Unfortunately Poly Styrene passed away a couple of years ago. I was just thinking of that because someone was passing this photo around the internet this morning.
I hate to hear that. I knew she was sick.
I was picking up my daughter from grade school and I was listening to a show I'd just put together as I waited. "Oh Bondage, Up Yours" came blasting out as I was sitting there. I'm surprised the PTA didn't run me out of town on a rail for that social faux pas. Almost as bad as when I wheeled on to her HS parking lot with the top down with Perry Farrell screaming out the chorus of Jane's Addiction "Whores". I might as well have had an "X" carved into my forehead for that Kodak moment.
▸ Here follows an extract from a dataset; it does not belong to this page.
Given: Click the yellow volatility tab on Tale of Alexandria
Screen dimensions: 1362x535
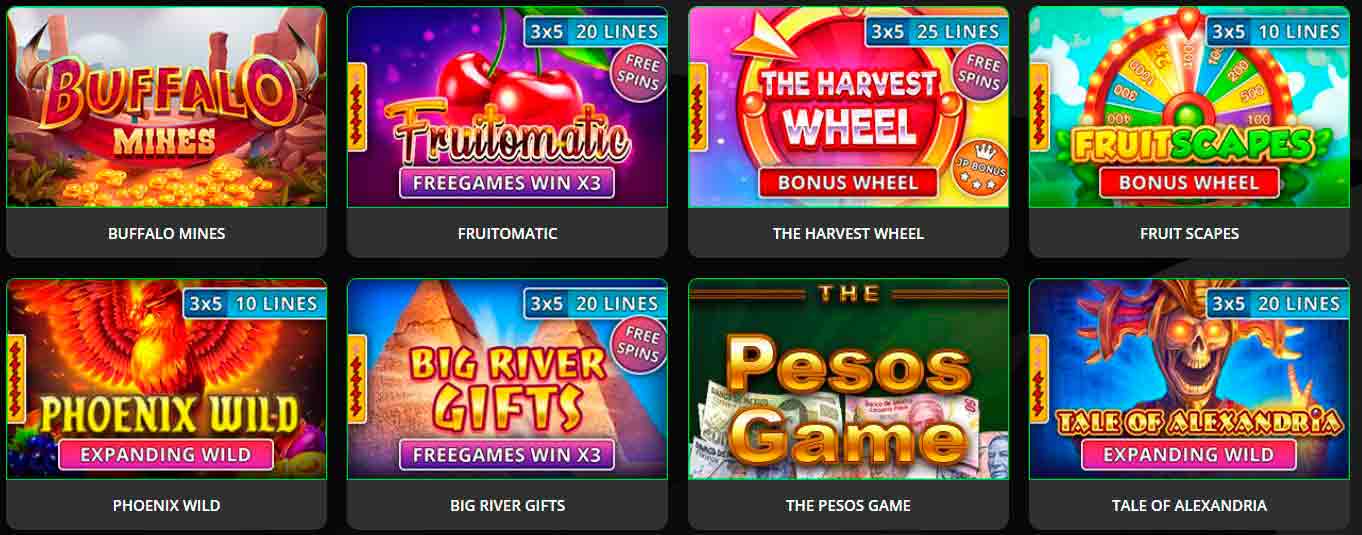Looking at the screenshot, I should pyautogui.click(x=1038, y=379).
Voice of the 80's? Surely you mean the "Adenoids of The 80's". Madonna is up there with Tom Petty when it comes to singing through your nose. The FANCO drones are hovering over your domicile, Josh. I'll have to check to see if our boys at HAARP have the thing set on twist or twitch. If you hear Hank Ballard doing the original in your head, it's twist. If you hear the Cramps, it's twitch.
We generally give people a couple of minutes to push the furniture back and roll up the rug before we crank it up full blast. Think of Lux Interior in his low rise red spandex pants and his six inch red metal flake pumps while you're at it. He was the beau ideal of psychobilly.
Marilyn Manson stole their entire act from the Cramps and weren't half as talented. The price of being first.
One of the best things about Youtube is you can see all the Cramps and Ramones videos MTV wouldn't touch with a 20 foot pole. Not to mention the DK's when Jello was in his ingenue' stage.
The scary thing is Jello and Mojo Nixon have been collaborators for 25 years. I used to feature their "Prairie Home Invasion" album when I had the station running, not to mention Mojo's excellent cover of the DK's "Winnebago Warrior" from his "Bootleg" CD. Now Mojo is a talent. He's Red Sovine on speed and acid with a major personality disorder thrown in. If you can't sell an act like that, you're not trying.
Off to listen to Junior Brown. I've got to blast the Smiths and Baaad-onna from my frontal lobe. 10 minutes of Junior will do the trick.